Charlyn Fargo*, who is, I guess, the SJR's agribusiness editor (according to her bylines on the State Fair and rodeo stories that come up on a google search for her), has a column up today advocating the re-election of Mayor Davlin. I'm trying not wade into the thorny issue of promoting candidates--I only want to talk about the policies. A couple of sentences in her column jumped out at me though, and I just have to question them:
His crowning achievement is the power plant. The only thing Springfield will likely regret about its new power plant is that it decided not to build a bigger one. Also, not long ago, the utility was reeling after losing tens of millions of dollars on a dicey power trading deal gone bad, and CWLP's coffers were still serving as a bottomless piggy bank for the rest of city government. Under Davlin, the utility is back on its fiscal feet and a cap has been placed on CWLP funding of the city budget.

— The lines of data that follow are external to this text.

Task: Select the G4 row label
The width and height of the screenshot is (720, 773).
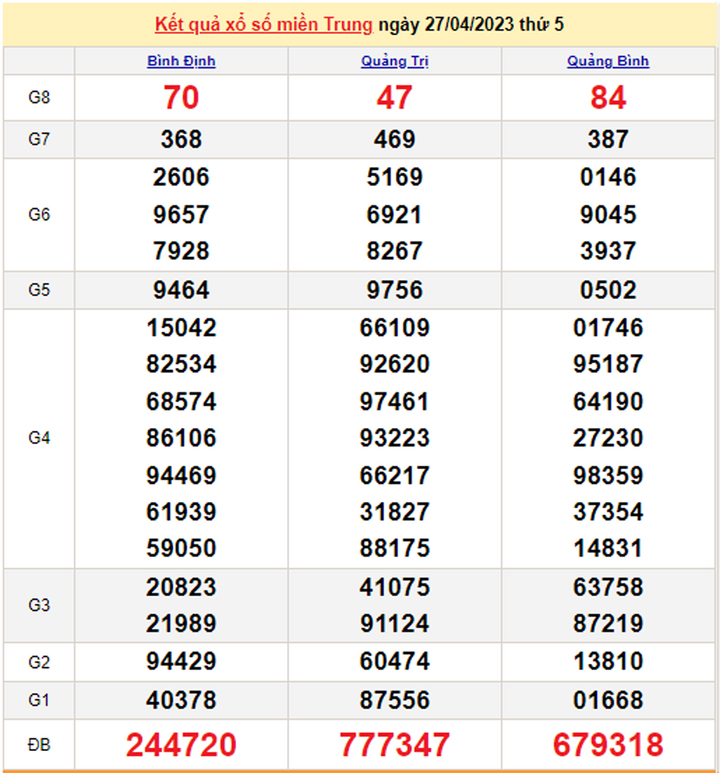Action: [39, 438]
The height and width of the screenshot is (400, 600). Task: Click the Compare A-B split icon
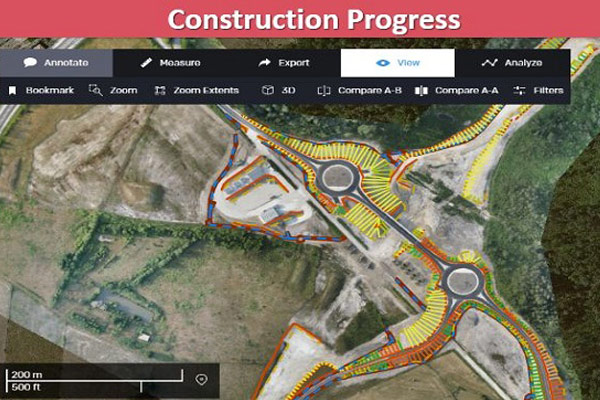point(324,91)
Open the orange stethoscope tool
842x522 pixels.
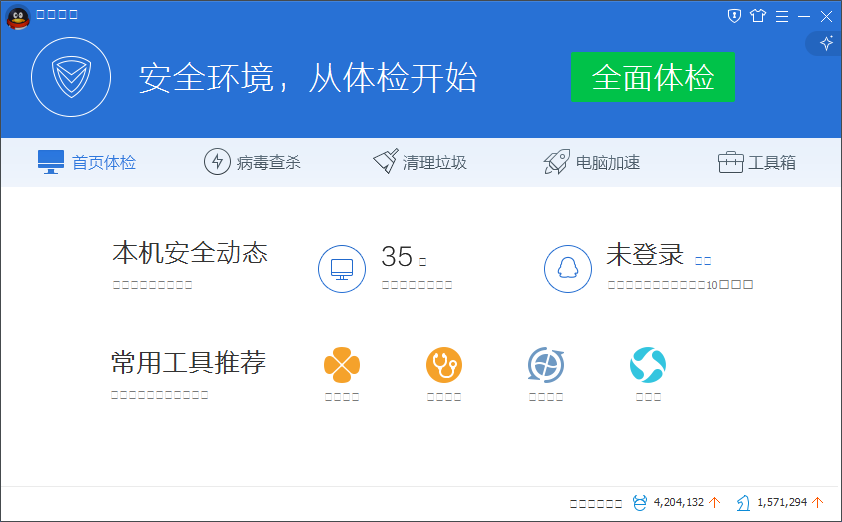coord(443,365)
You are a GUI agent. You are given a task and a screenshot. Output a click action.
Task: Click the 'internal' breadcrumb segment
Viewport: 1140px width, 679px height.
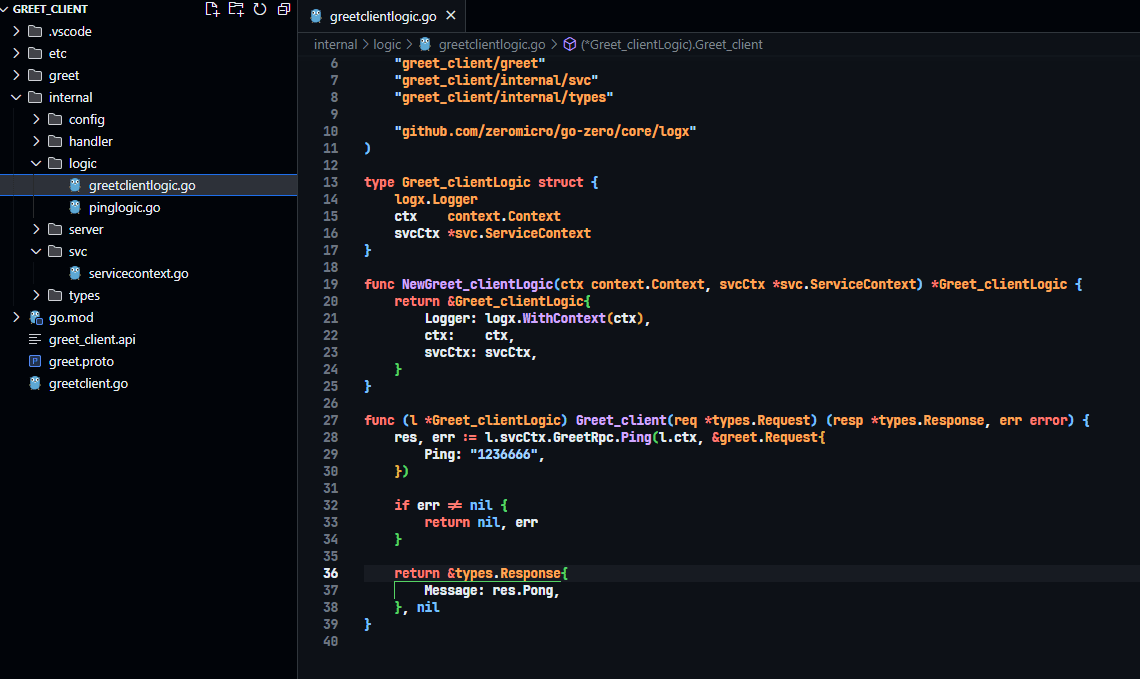pyautogui.click(x=335, y=44)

I left the whole paragraph there so you could see where Fargo was heading with those two bolded sentences. I don't dispute that a fiscally healthy CWLP is a good thing. I'm not so sure, however, that in the future our only regret will be that CWLP didn't build a bigger power plant. Perhaps we'll regret not doing more to shift away more quickly from carbon-intensive forms of energy. Perhaps we'll regret not doing more to invest in an infrastructure that uses the energy within Springfield's borders. No, of course not--only silly hippies would think a thing like that. (Silly hippies like ... ConocoPhillips, a major oil company which has joined the ranks of other silly hippies like Alcoa, Duke Energy, Caterpiller, BP, and DuPoint in calling for mandatory caps on greenhouse gas emissions.)
Sadly, anything I more could say here would be trying to kill a gnat with a Buick--these are two toss off lines, and I doubt Fargo really has any sense of what she means, other than bigger and more are always better. There's no sense of what preparing for the future really means, or the many different ways in which we can meet our energy needs. Nope, we can just keep on keepin' on.
* UPDATE: I checked back a little later to see what comments on the op-ed were like, and found that the SJR removed Fargo's byline and left it as just the SJR's opinion.